Activated sludge simulation testing

A simulation of the biodegradation of dodecanol in an activated sludge test was conducted under aerobic conditions in accordance with the OECD 314B guideline (Federle, 2005). A solution of radiolabelled dodecanol (1-¹⁴C) was tested at 9.3 µg/L. After 48 h, 73.9% was mineralized, 20.7% was non-extractable (solids), 5.9% was metabolite, and 0.8% remained as parent. The rate constants for primary biodegradation and mineralization of dodecanol in activated sludge were 113 h^-¹ and 11 h^-¹, respectively.

A simulation of the biodegradation of tetradecanol and hexadecanol in an activated sludge test using similar methods to the sediment studies described above, was conducted under aerobic conditions in accordance with the OECD 314B guideline (Federle, 2005).

 

A solution of radiolabelled tetradecanol (1-¹⁴C) was tested at 10 µg/L. After 48 h, 76.7% was mineralized, 21% was non-extractable (solids), 6.3% was metabolite, and 1.3% remained as parent. The rate constants for primary biodegradation and mineralization of tetradecanol in activated sludge were 86.5 h^-1and 3.4 h^-1, respectively.

 

A solution of radiolabelled hexadecanol (1-¹⁴C) was tested at 10.7 µg/L. After 48 h, 66.3% was mineralized, 17.1% was non-extractable (solids), 11.5% was metabolite, and 2.6% remained as parent.
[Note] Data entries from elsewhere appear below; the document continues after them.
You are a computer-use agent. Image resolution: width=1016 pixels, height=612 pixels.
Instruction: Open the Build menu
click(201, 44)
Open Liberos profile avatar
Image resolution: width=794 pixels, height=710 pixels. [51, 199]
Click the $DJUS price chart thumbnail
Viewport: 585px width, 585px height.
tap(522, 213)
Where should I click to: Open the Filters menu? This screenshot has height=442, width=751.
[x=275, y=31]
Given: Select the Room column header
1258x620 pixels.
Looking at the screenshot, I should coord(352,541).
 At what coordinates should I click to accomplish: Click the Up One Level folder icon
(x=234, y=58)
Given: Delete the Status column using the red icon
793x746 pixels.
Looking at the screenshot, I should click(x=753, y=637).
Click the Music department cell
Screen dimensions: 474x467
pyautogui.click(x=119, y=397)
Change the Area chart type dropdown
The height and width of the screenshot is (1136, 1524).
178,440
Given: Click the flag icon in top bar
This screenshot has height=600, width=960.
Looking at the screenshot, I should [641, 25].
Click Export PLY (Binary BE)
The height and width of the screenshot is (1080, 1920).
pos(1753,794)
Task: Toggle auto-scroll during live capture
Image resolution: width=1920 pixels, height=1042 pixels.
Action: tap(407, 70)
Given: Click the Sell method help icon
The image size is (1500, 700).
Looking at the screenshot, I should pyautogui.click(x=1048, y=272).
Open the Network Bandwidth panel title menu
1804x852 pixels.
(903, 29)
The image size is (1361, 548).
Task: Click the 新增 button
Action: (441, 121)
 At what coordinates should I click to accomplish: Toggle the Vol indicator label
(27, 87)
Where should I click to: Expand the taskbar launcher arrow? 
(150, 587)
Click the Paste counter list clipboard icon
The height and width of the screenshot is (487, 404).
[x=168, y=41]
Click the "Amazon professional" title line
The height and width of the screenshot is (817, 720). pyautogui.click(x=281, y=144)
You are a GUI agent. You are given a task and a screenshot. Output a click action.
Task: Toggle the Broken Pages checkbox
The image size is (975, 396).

The rate constants for primary biodegradation and mineralization of hexadecanol in activated sludge were 103.4 h^-1and 1.8 h^-1, respectively.

 

The inoculum was activated sludge obtained from Fairfield Wastewater Treatment Plant (Fairfield, OH), which receives predominantly domestic wastewater. The disappearance of parent and progression of metabolite formation and decay were monitored over time by thin layer chromatography with radioactivity detection. Production of CO₂was determined by comparing total radioactivity in a bioactive treatment compared to that in an abiotic control using liquid scintillation counting (LSC).

 

This biodegradation simulation test satisfied the guideline requirements for the OECD 314 B simulation tests to assess the biodegradability of chemicals discharged in wastewater.